> _Directions for this task_: Report every line below that carries the word "Select".

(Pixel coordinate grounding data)

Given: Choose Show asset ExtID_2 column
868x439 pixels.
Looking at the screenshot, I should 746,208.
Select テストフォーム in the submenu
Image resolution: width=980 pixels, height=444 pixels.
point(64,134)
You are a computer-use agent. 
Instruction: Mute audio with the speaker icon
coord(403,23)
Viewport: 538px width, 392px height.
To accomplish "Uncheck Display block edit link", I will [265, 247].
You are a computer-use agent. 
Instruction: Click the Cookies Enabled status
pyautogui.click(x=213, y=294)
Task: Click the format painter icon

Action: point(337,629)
==
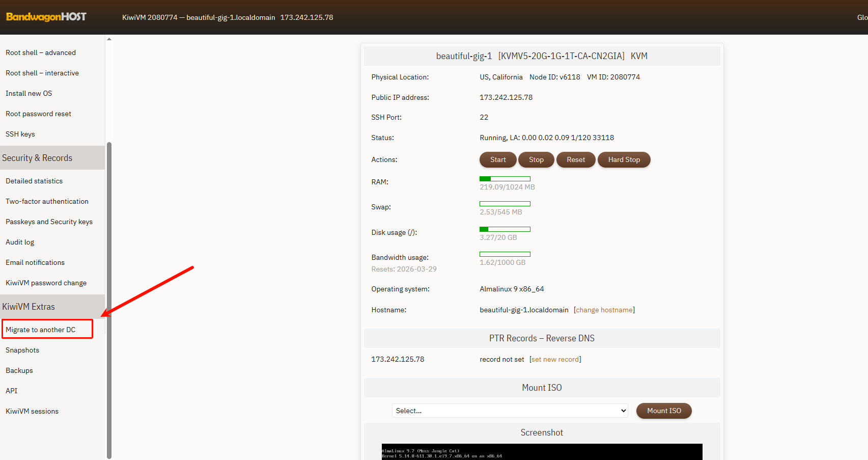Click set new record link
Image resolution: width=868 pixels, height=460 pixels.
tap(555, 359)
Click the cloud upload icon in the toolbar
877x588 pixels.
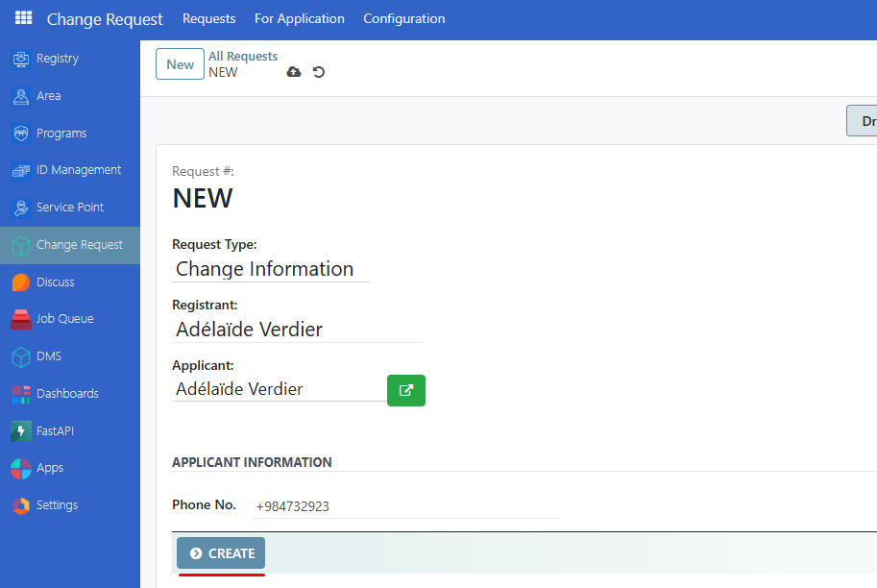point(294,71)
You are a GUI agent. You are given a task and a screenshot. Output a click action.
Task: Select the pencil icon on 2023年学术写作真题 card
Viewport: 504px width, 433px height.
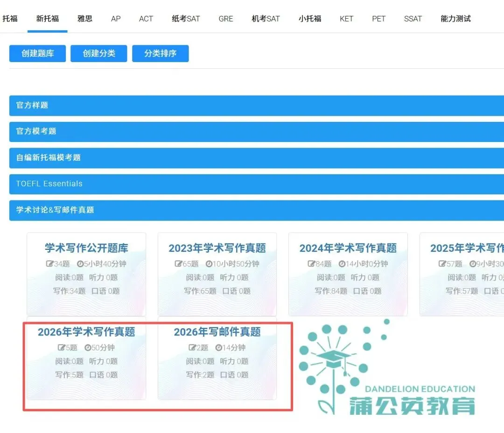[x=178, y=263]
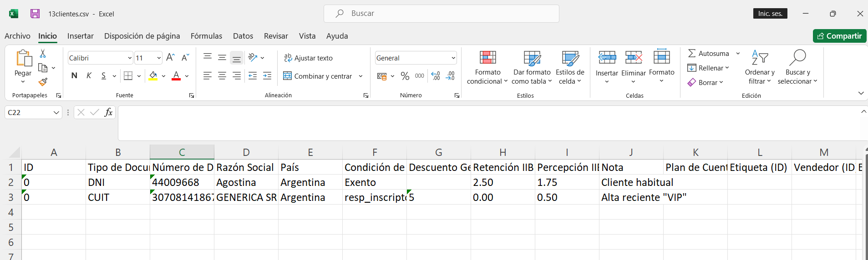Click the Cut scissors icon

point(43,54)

> _Reply_:
Select テストフォーム in the submenu
Task: Select the pencil icon on 2023年学术写作真题 card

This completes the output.